Data extract:
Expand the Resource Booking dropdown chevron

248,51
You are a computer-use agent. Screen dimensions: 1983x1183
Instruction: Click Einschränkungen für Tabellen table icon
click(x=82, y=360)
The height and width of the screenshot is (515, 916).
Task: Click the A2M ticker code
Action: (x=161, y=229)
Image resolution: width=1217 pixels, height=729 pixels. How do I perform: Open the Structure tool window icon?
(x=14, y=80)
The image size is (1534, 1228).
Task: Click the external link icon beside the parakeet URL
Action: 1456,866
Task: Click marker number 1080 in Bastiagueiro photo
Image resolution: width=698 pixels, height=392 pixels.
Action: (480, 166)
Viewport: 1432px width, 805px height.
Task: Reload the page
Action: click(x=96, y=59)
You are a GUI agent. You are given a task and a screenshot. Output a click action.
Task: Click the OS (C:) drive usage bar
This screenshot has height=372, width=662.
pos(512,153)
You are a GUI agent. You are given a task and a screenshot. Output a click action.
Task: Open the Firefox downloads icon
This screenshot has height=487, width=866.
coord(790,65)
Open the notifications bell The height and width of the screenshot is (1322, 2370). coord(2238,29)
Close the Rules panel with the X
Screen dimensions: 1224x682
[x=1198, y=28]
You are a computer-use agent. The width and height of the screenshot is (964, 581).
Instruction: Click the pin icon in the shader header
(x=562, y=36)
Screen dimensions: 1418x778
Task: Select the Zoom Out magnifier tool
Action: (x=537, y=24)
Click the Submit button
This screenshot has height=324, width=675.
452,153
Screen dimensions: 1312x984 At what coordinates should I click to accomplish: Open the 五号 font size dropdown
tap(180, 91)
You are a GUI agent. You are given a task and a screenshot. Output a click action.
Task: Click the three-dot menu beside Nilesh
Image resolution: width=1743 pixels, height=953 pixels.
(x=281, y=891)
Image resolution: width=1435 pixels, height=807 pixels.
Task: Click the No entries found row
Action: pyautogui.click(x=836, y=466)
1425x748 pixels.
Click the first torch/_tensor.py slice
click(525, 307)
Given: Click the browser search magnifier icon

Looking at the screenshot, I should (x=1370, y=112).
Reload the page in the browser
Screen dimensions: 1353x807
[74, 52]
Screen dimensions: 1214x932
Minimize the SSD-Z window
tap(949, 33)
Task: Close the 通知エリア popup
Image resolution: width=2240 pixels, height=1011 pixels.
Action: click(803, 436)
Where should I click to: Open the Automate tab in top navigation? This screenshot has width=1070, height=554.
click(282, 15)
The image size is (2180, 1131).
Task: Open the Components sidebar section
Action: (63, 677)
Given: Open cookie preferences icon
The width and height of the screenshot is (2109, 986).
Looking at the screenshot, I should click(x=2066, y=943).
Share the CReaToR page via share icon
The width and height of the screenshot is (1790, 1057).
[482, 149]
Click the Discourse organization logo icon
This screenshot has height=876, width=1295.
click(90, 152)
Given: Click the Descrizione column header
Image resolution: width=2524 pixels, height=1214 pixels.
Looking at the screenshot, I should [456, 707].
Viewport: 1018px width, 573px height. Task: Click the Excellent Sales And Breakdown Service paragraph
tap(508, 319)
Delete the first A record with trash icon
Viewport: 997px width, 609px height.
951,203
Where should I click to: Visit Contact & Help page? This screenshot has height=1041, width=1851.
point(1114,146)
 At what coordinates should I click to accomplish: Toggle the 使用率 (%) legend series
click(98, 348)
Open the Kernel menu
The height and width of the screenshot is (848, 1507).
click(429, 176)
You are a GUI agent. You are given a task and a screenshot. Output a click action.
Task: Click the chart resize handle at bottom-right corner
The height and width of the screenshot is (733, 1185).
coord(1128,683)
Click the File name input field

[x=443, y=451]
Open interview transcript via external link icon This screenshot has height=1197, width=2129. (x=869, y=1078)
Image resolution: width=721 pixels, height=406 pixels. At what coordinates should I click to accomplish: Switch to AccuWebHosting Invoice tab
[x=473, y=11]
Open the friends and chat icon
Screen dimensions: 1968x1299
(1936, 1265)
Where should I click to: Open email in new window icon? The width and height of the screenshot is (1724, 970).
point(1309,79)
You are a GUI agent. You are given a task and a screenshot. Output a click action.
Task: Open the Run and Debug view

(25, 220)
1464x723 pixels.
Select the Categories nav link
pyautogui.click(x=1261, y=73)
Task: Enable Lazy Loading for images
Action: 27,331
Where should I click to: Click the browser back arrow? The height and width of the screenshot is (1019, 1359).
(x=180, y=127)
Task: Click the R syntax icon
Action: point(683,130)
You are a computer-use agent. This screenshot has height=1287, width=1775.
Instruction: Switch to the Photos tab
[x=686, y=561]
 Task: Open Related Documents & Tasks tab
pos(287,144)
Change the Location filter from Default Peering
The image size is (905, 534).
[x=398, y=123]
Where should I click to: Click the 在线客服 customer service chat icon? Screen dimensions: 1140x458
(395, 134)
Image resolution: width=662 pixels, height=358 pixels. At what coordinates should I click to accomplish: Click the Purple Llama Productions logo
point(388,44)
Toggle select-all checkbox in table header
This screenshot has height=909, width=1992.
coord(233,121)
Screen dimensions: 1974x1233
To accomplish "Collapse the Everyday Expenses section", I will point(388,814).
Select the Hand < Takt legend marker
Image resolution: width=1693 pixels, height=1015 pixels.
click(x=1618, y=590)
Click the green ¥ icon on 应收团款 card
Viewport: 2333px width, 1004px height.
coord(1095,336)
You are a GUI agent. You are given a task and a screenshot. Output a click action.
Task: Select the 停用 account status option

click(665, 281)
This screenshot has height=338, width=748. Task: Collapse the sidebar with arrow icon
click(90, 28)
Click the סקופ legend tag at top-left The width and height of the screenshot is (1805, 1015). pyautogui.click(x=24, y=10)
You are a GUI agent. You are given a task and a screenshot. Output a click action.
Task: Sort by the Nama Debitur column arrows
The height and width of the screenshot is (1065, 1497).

Exercise instructions: Once you have checked every line of the material above, return the ones that hold the string "marker".

Answer area:
Task: Click marker number 1080 in Bastiagueiro photo
Select the Hand < Takt legend marker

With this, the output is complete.